The article discusses Wood’s financial woes over the past few years, $100 million dollar divorce settlement, $54 million dollar mortgage, and the loss of the big endorsement deals with Accenture, Pepsi, Tag Heuer, Gillette and Gatorade. In addition, it’s rumored that his largest endorser Nike, has penalized Tiger for his indiscretions by as much as 50% in 2010 (to the tune of about $10 million, down from $20 million in 2009) and that he will get the same reduced amount for 2011.
Also, another fact to support the authors hypothesis is that Tiger Woods has not stock piling tournament winnings. He won no majors in 2009, first year that’s happened since 2004. He didn’t have a single win in 2010 and so far this year, he’s missed the U.S. Open, AT&T National and the 2011 Open Championship due to injury.
According to the PGA Tour website, to date, Tiger Wood’s 2011 winnings total $571,363. Chump change compared to the $10.9 million, $5.8 million, and $10.5 million he earned in 2007, 2008, and 2009, respectively. In 2010, that dropped to $1.3 million.
So, altogether, looks like Tiger has suffered some short term expenses totaling somewhere around $160 million.

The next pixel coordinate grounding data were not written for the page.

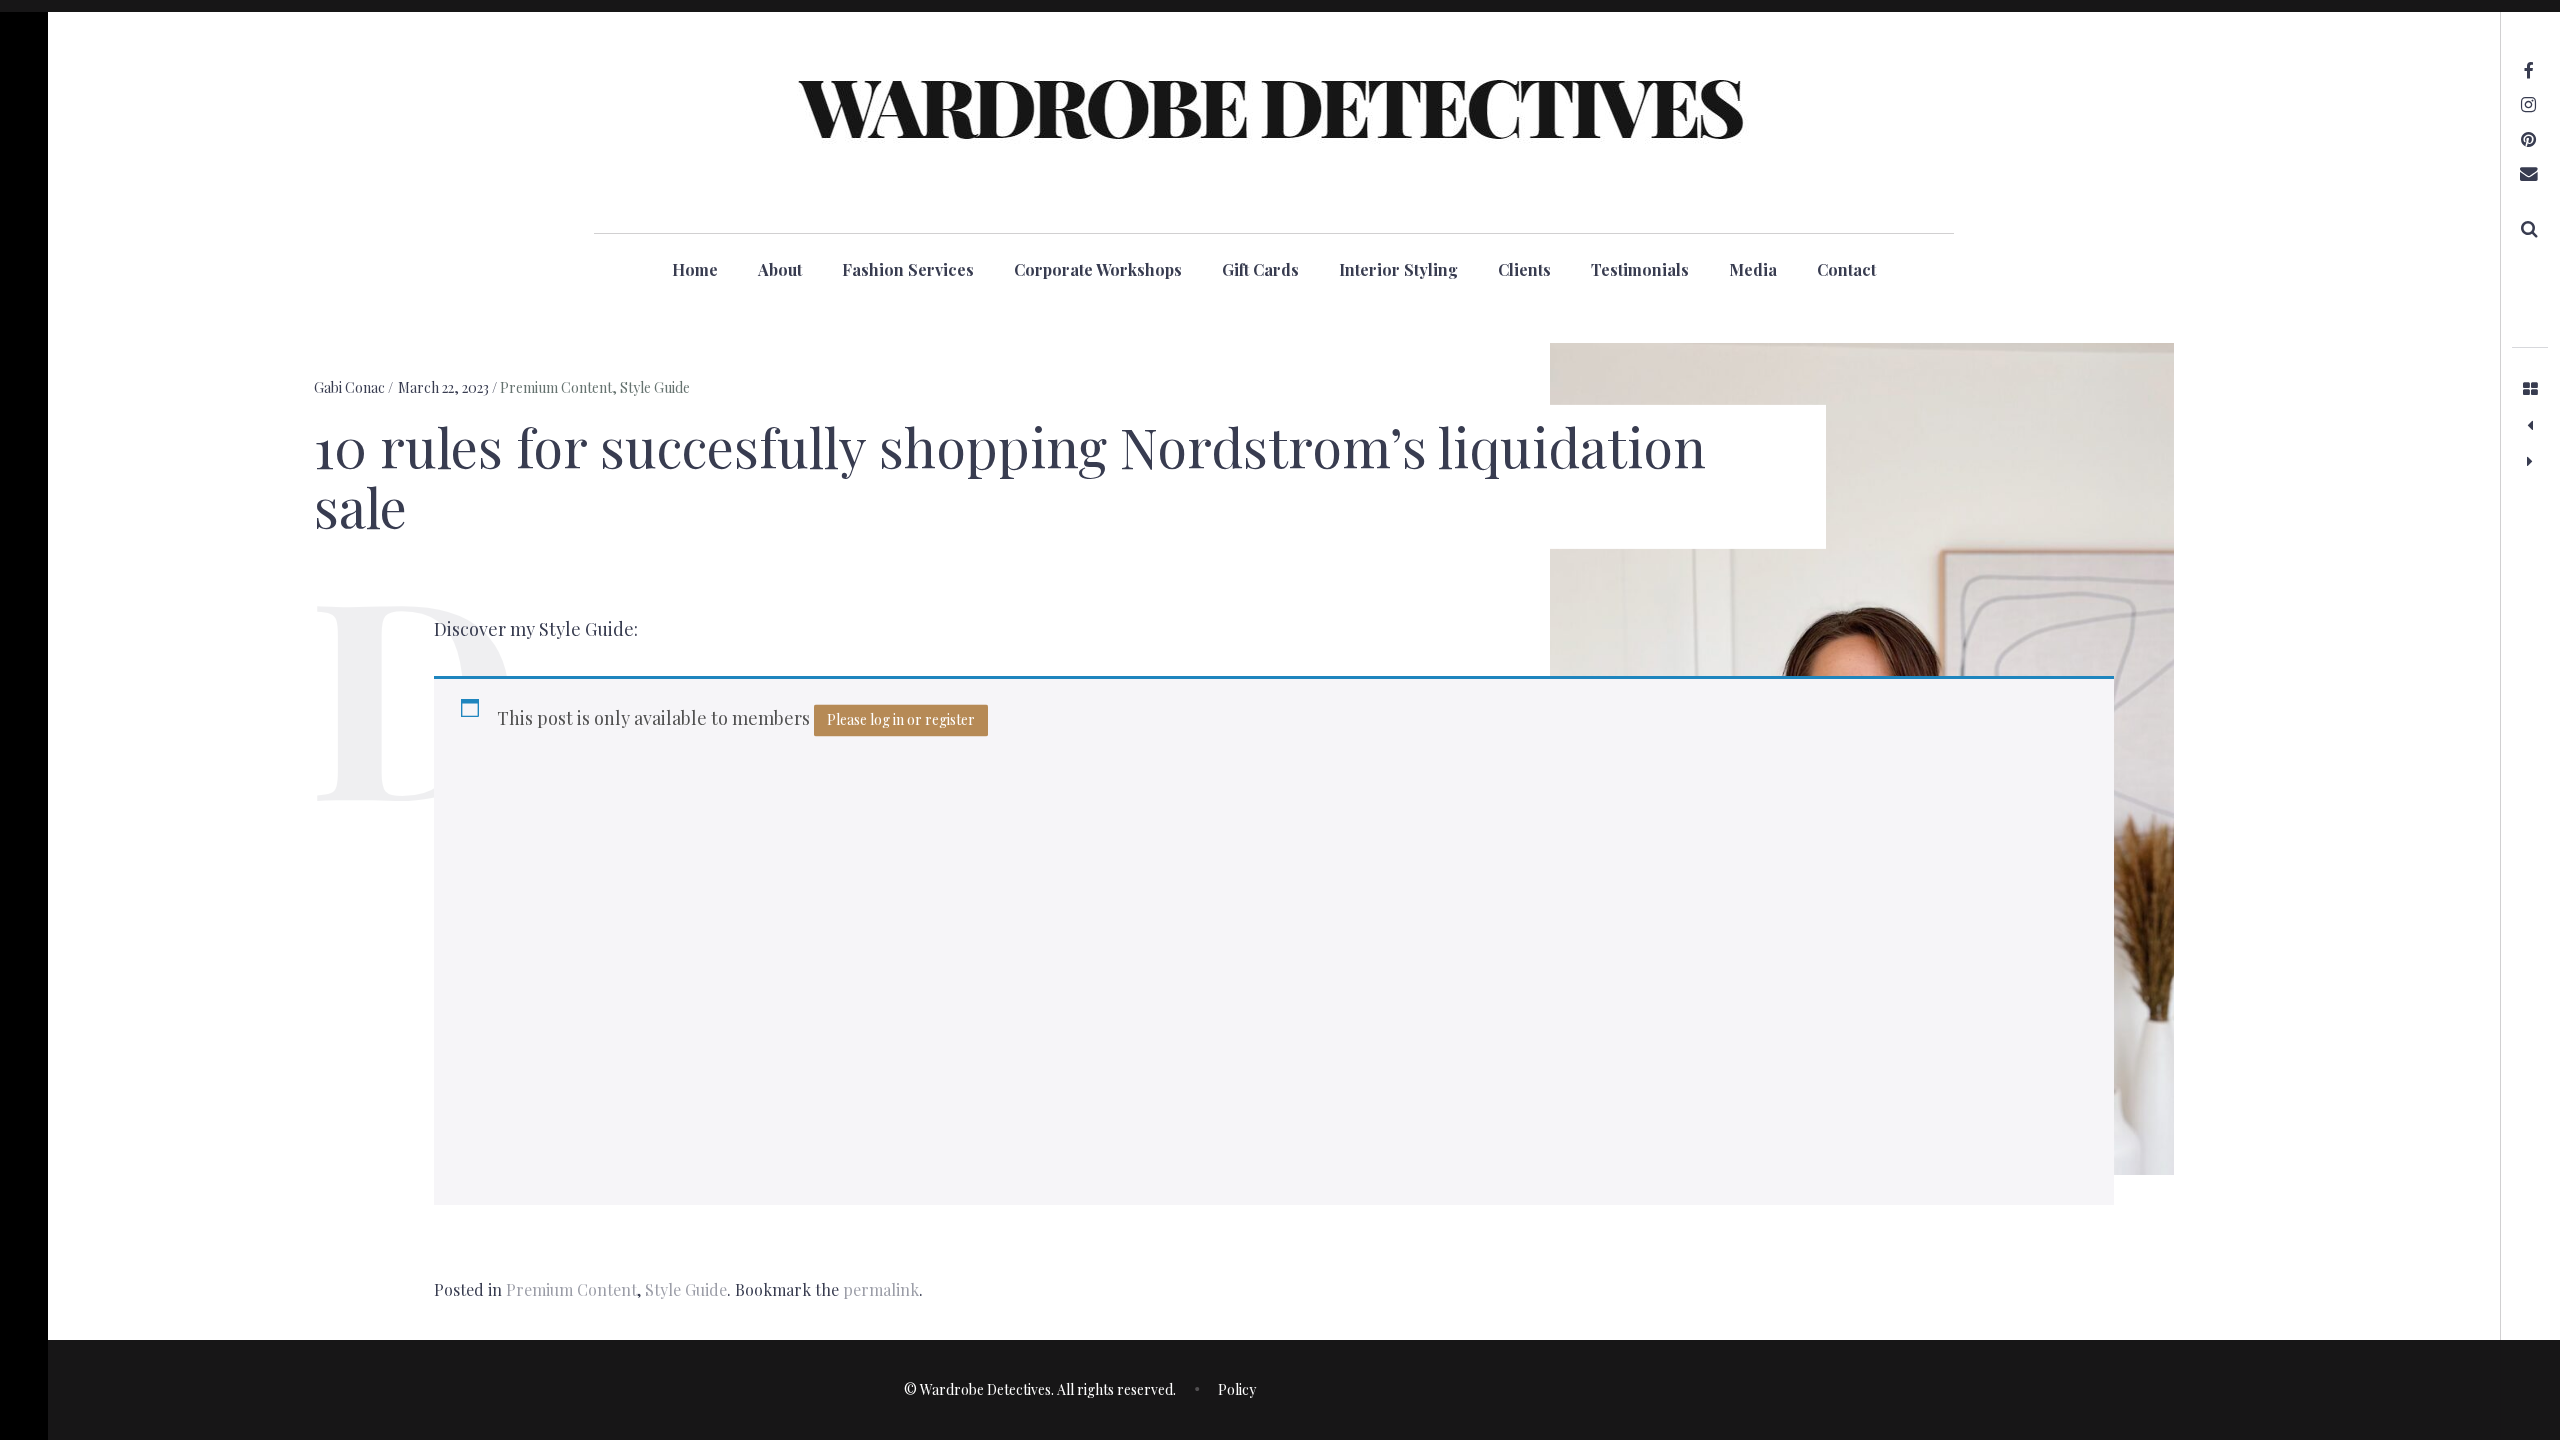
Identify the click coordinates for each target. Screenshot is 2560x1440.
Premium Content (556, 387)
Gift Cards (1260, 269)
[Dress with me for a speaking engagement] (2530, 461)
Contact (1846, 269)
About (780, 269)
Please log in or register (901, 719)
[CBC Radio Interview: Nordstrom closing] (2530, 425)
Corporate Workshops (1098, 269)
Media (1753, 269)
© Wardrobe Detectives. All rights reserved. (1040, 1389)
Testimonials (1640, 269)
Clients (1524, 269)
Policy (1237, 1389)
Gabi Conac (351, 387)
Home (695, 269)
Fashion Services (908, 269)
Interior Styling (1398, 269)
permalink (881, 1289)
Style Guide (655, 387)
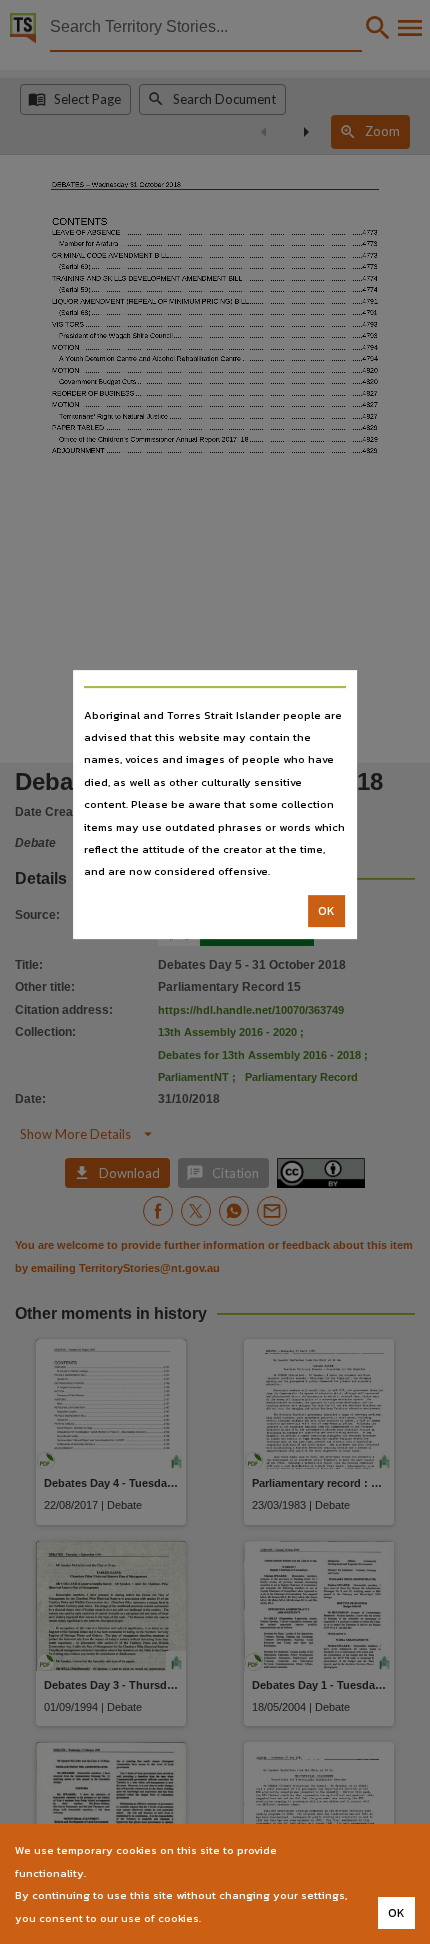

On top of all that, his billion-dollar Dubai project that was first set to open in 2009 with a golf course, up-scale real estate, and restaurant, was scrapped in February.
You can read the full article here.
The author of the piece, Daniel Roberts, sums up the report by stating “To fix up his financial short game, Tiger Woods is going to have to start making money again the old-fashioned way: by playing the sport he’s known for.”
Now, before you start digging out your checkbooks for the “Save the Tiger Charity Auction,” keep in mind that Woods was the first professional athlete to ever amass over one billion dollars in career earnings.
Also, even with all of the self inflicted financial struggles he’s been suffering through, in 2011, Tiger Woods STILL managed to come in #1 on the Sports Illustrated Fortunate 50 List, earning a total of $62,294,116 million dollars.
He edged out everyone’s favorite lefty golfer Phil Mickelson by a little over a million dollars.
What do you think? Is Tiger Woods heading for financial ruin?